##### TRECHO DO TEXTO #####

A insuficiência da Inteligência
Embora o pensamento moderno e contemporâneo reconheçam na ciência o campo de saber legítimo para a produção do conhecimento, o filósofo francês Henri Bergson se empenha em mostrar os limites da prática científica e, por conseguinte, as ilusões advindas de suas ambições e resultados.
1 A modernidade e o nascimento do cientificismo
O século XVII vai marcar “o desaparecimento das velhas crenças supersticiosas ou mágicas e a entrada da natureza na ordem científica” (FOUCAULT, 1990, p. 69-70). No nascer da Modernidade, o homem encontra-se só, privado do socorro do cosmos como uma ordem harmoniosa e bela, tal como compreendiam os gregos, e de Deus. Assiste-se a uma suspensão na crença religiosa da verdade revelada e, por isso, passa-se a buscar novos fundamentos para a construção da verdade.
O novo odos, o novo caminho para a ciência será o próprio sujeito – o debate filosófico moderno começa com o sujeito colocado no centro da produção do conhecimento. Os homens terão que estar preparados para encontrar por si mesmos e em si mesmos as novas referências para o conhecimento e, por isso, o sujeito será aquele que, ao mesmo tempo, duvida das grandes ideias metafísicas e se apresenta como o construtor das novas certezas, capaz de realizar a pretensão de uma ciência universal.

##### MATERIAL APRESENTADO #####

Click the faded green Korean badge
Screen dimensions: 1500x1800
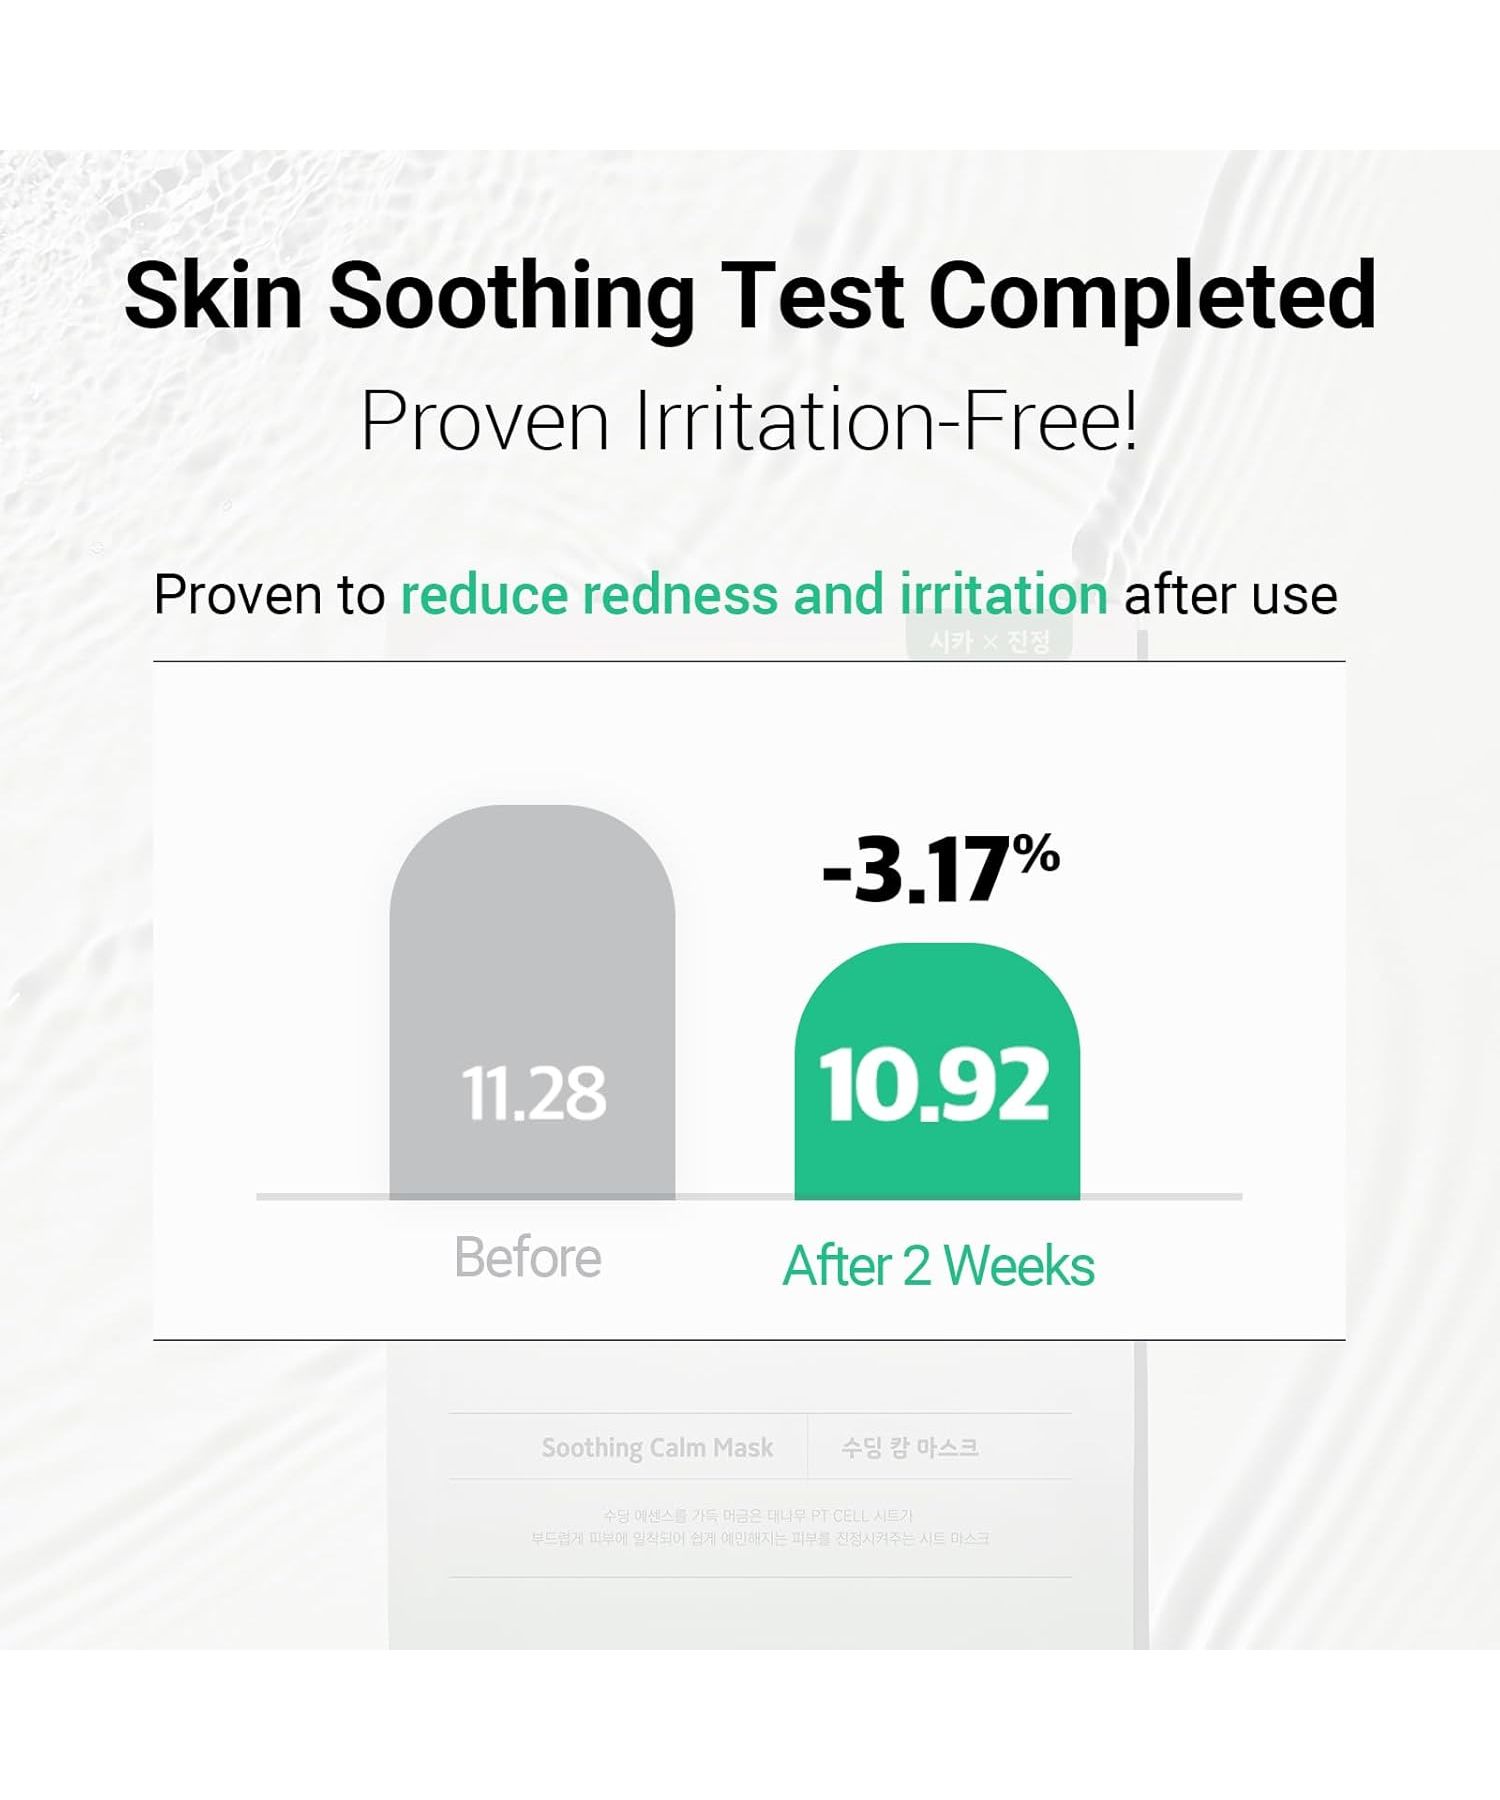[989, 641]
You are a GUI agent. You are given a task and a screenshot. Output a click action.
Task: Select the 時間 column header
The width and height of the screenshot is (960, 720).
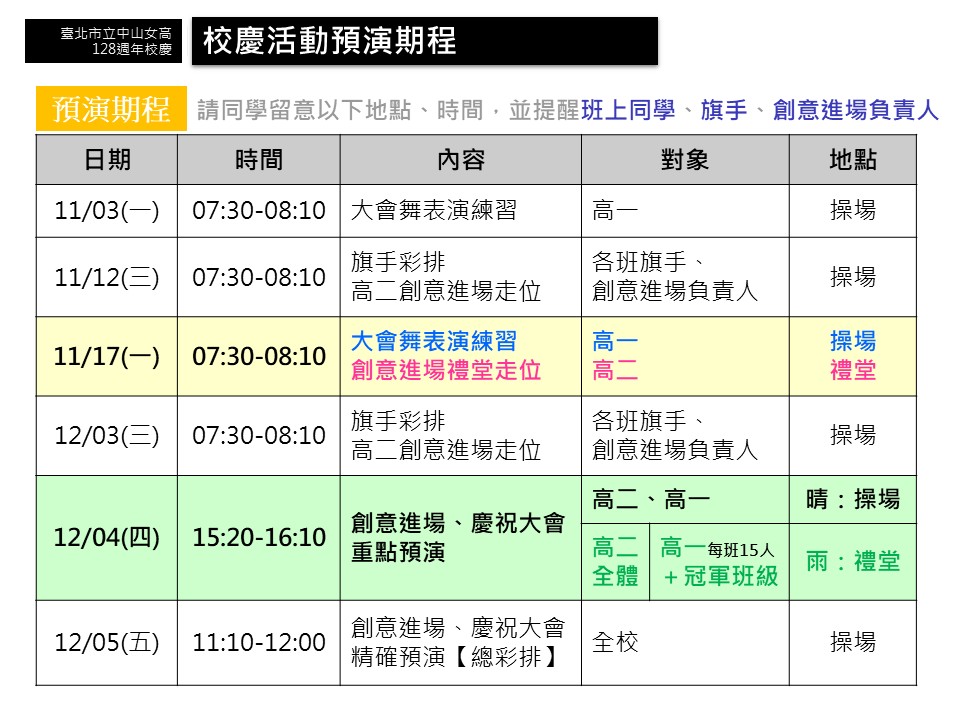coord(259,160)
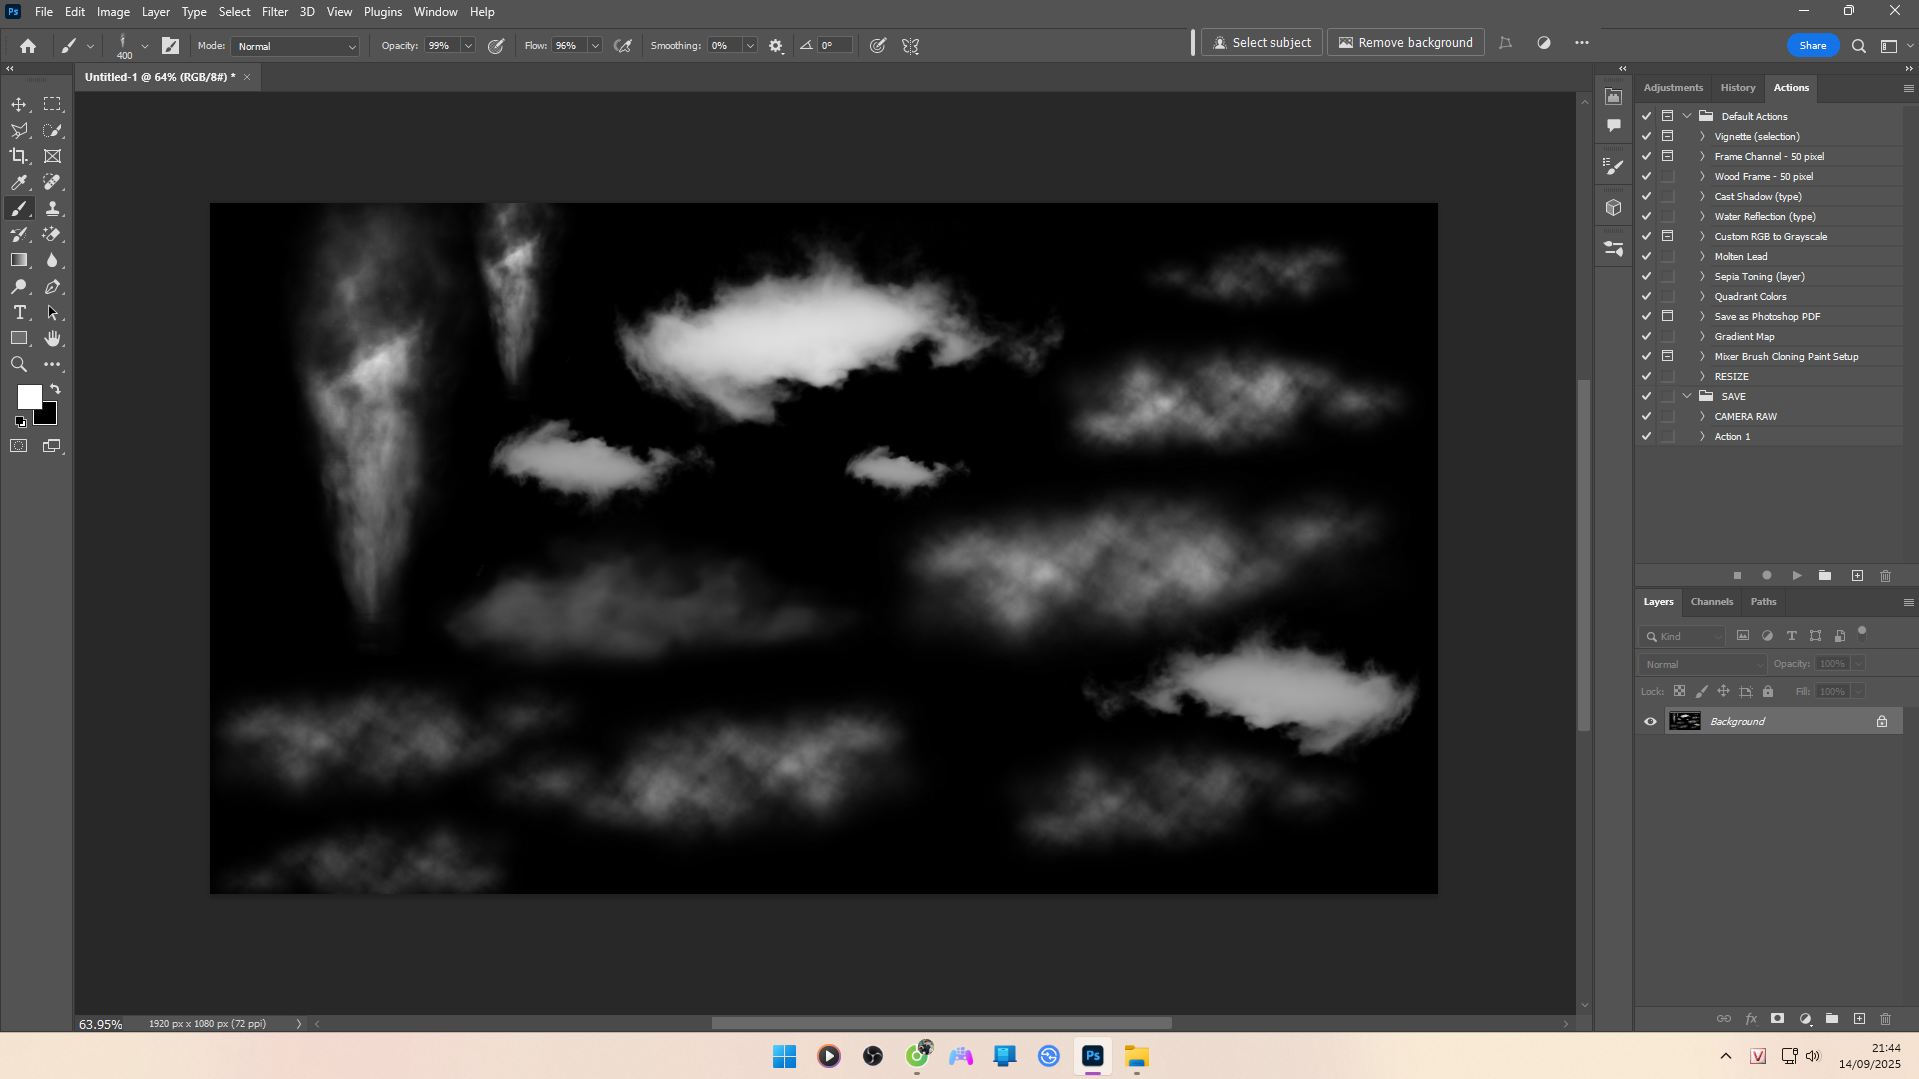Click the foreground color swatch
This screenshot has width=1919, height=1079.
(28, 396)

#####

EXERCÍCIO PROPOSTO A>
Substitua "sujeito" por "indivíduo" no trecho do texto sobre Bergson e a ciência que vai de "O novo odos, o" até "uma ciência universal.", inclusive, e reescreva esse trecho com a troca feita.
EXERCÍCIO PROPOSTO B>
Por favor, responda: de acordo com o texto sobre Bergson e a ciência, qual século marca o desaparecimento das velhas crenças supersticiosas ou mágicas?
EXERCÍCIO PROPOSTO C>
Prossiga o texto sobre Bergson e a ciência a partir da última frase apresentada.
As linhas formam um material à parte, sem relação com o texto sobre Bergson e a ciência.

RESULTADO DA TAREFA A>
O novo odos, o novo caminho para a ciência será o próprio indivíduo – o debate filosófico moderno começa com o indivíduo colocado no centro da produção do conhecimento. Os homens terão que estar preparados para encontrar por si mesmos e em si mesmos as novas referências para o conhecimento e, por isso, o indivíduo será aquele que, ao mesmo tempo, duvida das grandes ideias metafísicas e se apresenta como o construtor das novas certezas, capaz de realizar a pretensão de uma ciência universal.

RESULTADO DA TAREFA B>
O século XVII.

RESULTADO DA TAREFA C>
A tarefa da ciência moderna não residirá mais na contemplação passiva de uma beleza dada, já inscrita no mundo, mas no trabalho, na elaboração ativa, ou na construção de leis que permitam dar a um universo desencantado um sentido que, a princípio, ele não tem mais (FERRY, 2007, p. 122). O homem de ciência manipula a realidade, tenta conferir à realidade uma proximidade máxima em relação a uma descrição teórica. Prepara-se o fenômeno estudado, purifica-o, isola-o até parecer uma situação ideal, inteligível por excelência, que encarne a hipótese teórica que guia a manipulação. A experiência interroga a natureza, mas à maneira de um juiz, em nome de princípios postulados. Trata-se de decifrar o fenômeno segundo o texto matemático que a hipótese enunciou (KOYRÉ, 1991, p. 54).
Ou seja, assiste-se a uma dupla inovação: a ciência experimental tem a prerrogativa de confirmar ou invalidar as conclusões do raciocínio dedutivo e, além disso, ser a fonte de verdades novas e importantes que não podem ser descobertas por outros meios. Eis o que marca a razão transcendental, criadora autônoma do conhecimento e julgadora da validade ou não das verdades que ela mesma enunciou.
Ferdinand Alquié afirma que essa concepção resulta do estado de espírito técnico próprio do século XVII, espírito esse que vai favorecer o desenvolvimento das ciências: “trata-se de dominar a natureza, não de amá-la; de lhe impor os fins do homem, e não de lhe reconhecer fins próprios” (1993, p. 40). Tornar o homem senhor e possuidor da natureza: eis o que está na origem do pensamento das luzes e do desenvolvimento da ciência e da técnica dos séculos posteriores.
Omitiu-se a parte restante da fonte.